About 6 day ago I regurgitated the concept of “starvation mode”.  Reader and BG2-er Wayne was quick to tell me that I didn’t know what I was talking about, and went on to explain.  You may have missed it, so here it is again.

As for starvation mode, the basic concept is that if you fast or skip a meal, or reduce your calorie intake even slightly (you’ll find many variations) then your body enters “starvation mode” where is is more efficient. Therefore skipping meals, fasting etc is useless/counter-productive/will make you gain weight.

This is completely false.

The idea based on a tiny kernel of truth from one very old study.
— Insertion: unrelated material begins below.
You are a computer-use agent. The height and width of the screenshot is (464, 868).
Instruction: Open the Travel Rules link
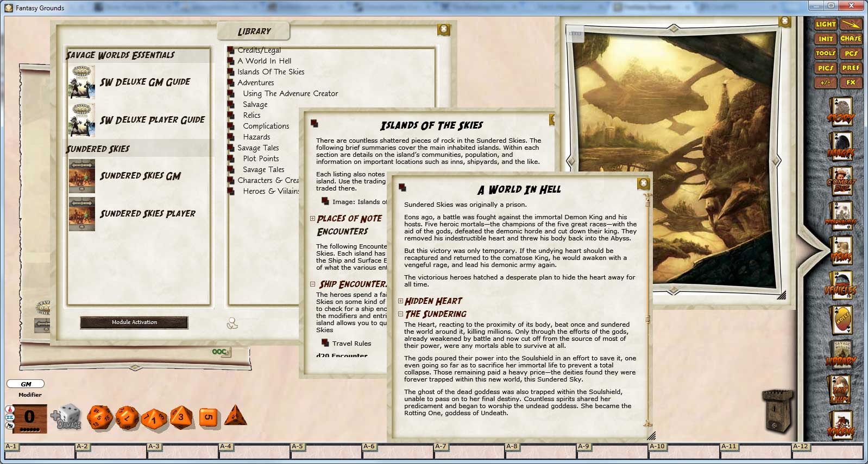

To summarise, if you are truly starving (say about 10 days without food), then your basal metabolic rate will drop slightly as your body enters this “starvation mode”. For most people this was a drop of about 3-6%. The most extreme drop was 10%.

Now your basal metabolic rate is how many calories you would burn if you lay in bed without moving – no finger twitching – nothing voluntary. You can estimate this at about 1200 calories per day. So at the most extreme, if you entered starvation mode by not eating at all, you might eventually burn 120 calories less per day than you otherwise would. Realising that you have to not consume over 2000 of calories to reach this state. So you will still be losing weight.

In short, “starvation mode” as it is popularly presented

a) will never happen, because you are not, in fact, starving
b) is only a tiny effect
c) does not in fact negate the effect of fasting, skipping meals, or actual starving
d) only affects the basal metabolic rate

Furthermore all forms of exercise, jogging, cycling, swimming, walking to the fridge, digesting food, all burn the same number of calories whether you are in survival mode or not. And unless you are in a coma, these calories burned from moving around are far in excess from any “starvation mode” savings. And remember this saving for most literally starving people is a saving of less than 8g of fat per day.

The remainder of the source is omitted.